Figure 5.. Identification of unique metabolomics signature in response to the feeding regimen.

(A) 4-way Venn diagram of the 103 lipid species with HMDB identifiers that were significantly impacted in the indicated pairwise comparisons. (B) Significant accumulation of serum lipid species restricted to CR (green circles, n=7/18) vs. TRF4 (red circles, 11/18), and CRx2 (blue circles, n=12/18) vs. TRF8 (orange circles, n=6/18). (C) Enrichment analysis of the lipid species accumulated in response to CR (top panel) vs. TRF4 (bottom panel). See the list in (B). (D) Enrichment analysis of the lipid species accumulated in response to CRx2 (top panel) vs. TRF8 (bottom panel). See the list in (B). (E) 4-way Venn diagrams of the 78 serum metabolites with HMDB identifiers that were significantly impacted in the indicated pairwise comparisons. (F) Significant accumulation of serum metabolites found only in CR (n=5/11) vs. TRF4 (6/11), and CRx2 (n=2/5) vs. TRF8 (3/5). (G) Enrichment analysis of metabolites depleted in CR vs. TRF4. See the list in (F). (H) Diagram depicting broadly the different lipid metabolic signatures in serum of mice fed AL, TRF and CR. Table S4 provides the complete list of chemical compounds and p-value (−log10) used to generate panels B and F.

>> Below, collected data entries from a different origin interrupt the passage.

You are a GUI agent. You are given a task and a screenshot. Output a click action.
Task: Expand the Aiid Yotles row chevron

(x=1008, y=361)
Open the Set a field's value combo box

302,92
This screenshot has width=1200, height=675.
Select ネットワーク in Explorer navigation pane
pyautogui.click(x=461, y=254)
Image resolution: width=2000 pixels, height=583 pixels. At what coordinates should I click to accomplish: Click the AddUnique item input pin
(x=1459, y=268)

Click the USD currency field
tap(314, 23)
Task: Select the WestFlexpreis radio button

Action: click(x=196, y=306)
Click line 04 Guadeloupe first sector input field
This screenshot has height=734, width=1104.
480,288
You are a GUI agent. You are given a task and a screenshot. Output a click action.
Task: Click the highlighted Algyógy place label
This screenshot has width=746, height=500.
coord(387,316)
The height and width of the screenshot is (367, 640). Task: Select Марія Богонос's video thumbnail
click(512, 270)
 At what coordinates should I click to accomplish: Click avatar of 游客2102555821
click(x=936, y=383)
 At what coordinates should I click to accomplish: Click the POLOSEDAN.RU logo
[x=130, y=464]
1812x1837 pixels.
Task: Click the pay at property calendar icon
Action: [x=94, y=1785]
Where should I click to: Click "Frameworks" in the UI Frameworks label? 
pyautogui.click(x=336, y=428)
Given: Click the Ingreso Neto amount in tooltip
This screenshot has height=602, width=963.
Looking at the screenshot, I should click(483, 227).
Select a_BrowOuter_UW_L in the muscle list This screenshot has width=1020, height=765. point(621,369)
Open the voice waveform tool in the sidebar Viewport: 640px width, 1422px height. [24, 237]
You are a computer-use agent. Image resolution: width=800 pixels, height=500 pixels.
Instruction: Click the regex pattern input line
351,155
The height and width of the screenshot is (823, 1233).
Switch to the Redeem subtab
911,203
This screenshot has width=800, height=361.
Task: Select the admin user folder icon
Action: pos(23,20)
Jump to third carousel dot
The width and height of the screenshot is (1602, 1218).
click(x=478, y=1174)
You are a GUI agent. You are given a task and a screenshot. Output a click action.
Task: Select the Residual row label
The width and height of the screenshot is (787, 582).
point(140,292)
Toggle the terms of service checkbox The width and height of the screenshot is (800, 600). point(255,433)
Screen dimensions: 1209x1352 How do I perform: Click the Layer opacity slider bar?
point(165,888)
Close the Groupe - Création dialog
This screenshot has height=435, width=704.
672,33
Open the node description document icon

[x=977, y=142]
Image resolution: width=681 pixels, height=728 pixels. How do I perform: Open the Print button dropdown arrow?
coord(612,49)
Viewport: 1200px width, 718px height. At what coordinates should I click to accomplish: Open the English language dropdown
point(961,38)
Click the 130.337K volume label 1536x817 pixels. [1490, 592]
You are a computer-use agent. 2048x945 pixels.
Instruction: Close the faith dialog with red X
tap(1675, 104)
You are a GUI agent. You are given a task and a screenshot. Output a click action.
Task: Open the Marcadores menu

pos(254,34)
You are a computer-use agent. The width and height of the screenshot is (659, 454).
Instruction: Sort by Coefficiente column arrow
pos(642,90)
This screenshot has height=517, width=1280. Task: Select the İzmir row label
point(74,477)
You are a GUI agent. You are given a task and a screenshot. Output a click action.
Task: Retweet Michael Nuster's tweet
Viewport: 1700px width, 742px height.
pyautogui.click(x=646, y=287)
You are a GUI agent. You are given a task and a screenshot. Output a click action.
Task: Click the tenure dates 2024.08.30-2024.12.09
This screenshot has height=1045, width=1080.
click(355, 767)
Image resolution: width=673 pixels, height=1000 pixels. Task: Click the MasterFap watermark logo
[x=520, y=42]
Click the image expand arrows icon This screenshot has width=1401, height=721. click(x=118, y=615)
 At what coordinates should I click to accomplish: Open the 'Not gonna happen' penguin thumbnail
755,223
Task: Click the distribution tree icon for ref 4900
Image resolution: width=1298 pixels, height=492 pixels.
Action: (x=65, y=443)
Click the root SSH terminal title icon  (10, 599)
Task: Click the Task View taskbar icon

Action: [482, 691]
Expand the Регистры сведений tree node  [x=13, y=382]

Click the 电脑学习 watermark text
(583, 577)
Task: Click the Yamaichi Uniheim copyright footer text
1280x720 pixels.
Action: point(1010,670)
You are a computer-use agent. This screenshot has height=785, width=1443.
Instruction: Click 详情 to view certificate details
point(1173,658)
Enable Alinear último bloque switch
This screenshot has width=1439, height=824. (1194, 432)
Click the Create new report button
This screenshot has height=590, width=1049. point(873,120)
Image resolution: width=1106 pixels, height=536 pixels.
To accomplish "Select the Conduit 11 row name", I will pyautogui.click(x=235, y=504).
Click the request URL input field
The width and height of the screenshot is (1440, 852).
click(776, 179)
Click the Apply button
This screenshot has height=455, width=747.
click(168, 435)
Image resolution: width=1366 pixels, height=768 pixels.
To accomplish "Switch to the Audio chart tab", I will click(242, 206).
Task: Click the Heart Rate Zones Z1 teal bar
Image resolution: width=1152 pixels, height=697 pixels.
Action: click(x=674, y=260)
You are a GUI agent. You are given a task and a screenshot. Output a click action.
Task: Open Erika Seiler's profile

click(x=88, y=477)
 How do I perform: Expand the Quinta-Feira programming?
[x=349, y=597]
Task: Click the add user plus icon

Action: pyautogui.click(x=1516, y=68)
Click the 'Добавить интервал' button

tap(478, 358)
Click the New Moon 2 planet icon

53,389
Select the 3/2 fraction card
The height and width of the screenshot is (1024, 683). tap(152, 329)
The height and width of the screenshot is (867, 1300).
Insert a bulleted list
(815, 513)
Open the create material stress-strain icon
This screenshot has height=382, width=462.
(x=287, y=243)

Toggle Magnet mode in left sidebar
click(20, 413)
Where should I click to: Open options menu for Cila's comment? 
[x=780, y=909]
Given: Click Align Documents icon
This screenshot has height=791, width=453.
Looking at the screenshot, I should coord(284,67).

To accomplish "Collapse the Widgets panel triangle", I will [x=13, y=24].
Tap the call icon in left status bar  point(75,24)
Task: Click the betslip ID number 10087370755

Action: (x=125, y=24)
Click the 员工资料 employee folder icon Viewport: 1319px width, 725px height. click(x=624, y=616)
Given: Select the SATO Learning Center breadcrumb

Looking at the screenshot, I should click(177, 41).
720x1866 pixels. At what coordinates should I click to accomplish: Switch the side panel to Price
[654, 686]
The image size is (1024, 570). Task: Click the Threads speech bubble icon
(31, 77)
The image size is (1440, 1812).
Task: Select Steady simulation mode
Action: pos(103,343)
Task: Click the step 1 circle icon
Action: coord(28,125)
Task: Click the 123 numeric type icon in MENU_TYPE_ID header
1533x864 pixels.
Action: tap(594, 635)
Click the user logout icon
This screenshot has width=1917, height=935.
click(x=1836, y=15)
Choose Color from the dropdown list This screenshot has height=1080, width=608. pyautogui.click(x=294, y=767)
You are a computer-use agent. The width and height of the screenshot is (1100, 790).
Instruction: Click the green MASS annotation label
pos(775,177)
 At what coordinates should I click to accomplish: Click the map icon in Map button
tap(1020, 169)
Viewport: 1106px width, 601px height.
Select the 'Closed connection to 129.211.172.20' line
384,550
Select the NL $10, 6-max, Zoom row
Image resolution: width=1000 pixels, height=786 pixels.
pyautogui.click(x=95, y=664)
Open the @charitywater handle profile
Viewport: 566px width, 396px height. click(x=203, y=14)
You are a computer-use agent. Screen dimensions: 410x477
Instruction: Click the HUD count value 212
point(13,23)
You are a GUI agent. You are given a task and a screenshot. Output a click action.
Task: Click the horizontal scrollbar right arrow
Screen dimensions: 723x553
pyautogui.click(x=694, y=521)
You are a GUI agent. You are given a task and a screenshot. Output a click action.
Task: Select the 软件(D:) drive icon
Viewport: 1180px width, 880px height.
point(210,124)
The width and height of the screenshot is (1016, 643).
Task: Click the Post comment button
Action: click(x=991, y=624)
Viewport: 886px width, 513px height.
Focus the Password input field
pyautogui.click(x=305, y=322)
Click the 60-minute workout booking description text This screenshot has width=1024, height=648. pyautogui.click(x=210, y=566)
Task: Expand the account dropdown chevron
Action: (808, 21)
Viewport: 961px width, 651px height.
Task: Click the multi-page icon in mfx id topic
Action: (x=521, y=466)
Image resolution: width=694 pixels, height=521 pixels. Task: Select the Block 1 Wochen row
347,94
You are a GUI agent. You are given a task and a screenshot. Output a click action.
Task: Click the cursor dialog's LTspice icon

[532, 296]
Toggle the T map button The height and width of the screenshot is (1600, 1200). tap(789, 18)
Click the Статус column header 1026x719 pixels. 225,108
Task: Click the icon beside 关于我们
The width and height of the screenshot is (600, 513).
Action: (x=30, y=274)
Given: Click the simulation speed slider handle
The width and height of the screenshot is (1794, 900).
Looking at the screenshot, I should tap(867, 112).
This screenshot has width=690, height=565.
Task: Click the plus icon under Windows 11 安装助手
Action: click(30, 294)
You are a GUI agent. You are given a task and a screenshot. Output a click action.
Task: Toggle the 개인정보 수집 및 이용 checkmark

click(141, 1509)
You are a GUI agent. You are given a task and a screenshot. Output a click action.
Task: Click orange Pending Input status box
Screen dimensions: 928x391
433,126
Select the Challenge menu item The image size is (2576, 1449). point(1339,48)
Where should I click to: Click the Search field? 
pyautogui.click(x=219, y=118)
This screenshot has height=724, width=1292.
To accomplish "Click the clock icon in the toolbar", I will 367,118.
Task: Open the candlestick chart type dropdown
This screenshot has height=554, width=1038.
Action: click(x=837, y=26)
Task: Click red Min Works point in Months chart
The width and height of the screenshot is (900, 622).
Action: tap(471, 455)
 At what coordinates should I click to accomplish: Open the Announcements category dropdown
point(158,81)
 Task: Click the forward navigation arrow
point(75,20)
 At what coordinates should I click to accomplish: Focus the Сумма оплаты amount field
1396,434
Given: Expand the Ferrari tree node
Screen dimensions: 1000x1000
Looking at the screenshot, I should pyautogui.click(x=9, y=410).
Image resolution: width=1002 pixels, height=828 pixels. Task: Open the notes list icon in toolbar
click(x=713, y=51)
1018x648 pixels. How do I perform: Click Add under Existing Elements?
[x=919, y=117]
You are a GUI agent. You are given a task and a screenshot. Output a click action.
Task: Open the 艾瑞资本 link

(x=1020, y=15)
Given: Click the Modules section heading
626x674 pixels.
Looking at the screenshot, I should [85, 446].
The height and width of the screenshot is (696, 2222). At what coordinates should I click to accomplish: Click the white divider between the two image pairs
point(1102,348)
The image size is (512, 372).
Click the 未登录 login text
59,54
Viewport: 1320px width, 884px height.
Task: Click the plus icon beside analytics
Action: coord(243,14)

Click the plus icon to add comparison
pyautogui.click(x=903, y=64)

Figure 6.. Integrated interpretation of various data sets that includes functional signatures of physiological and metabolic outcomes.

(A-D) Heatmaps of hierarchically clustered correlation coefficients of significantly changed 14 metabolites vs degree of CR (i.e., energy intake, Fig. 1C) (A); momentum impact energy [kg * m/sec] (B); and frailty index (FI) components such as musculoskeletal (C) and integumentary (D), within each group of nutritional interventions. Correlation patterns were determined from Pearson correlation coefficients, r (p<0.05), for each of the serum 14 metabolites vs. each physiological metric displayed in panels A-D. The type (positive or negative) and strength (color intensity) of correlation are coded brown and blue, respectively, according to the bar on the top, right of each heatmap. (E) Polar heatmap depicting hierarchical clustering with circular dendrogram. The pseudocolor scale in the bar on top of the panel denotes low (blue) and high (red) values with respect to the average of each column’s values. (F) Principal component analysis (PCA) of z-score normalized physiological and serum metabolomics data based on average values from the 5 experimental groups. In the PCA plot displayed are the eigenvectors of the correlation matrix. Physiological functional outcomes and serum metabolome signatures reflect the impact of nutritional interventions and their type as the major and second principal components, respectively, of groups’ separation. Related to Figure S5.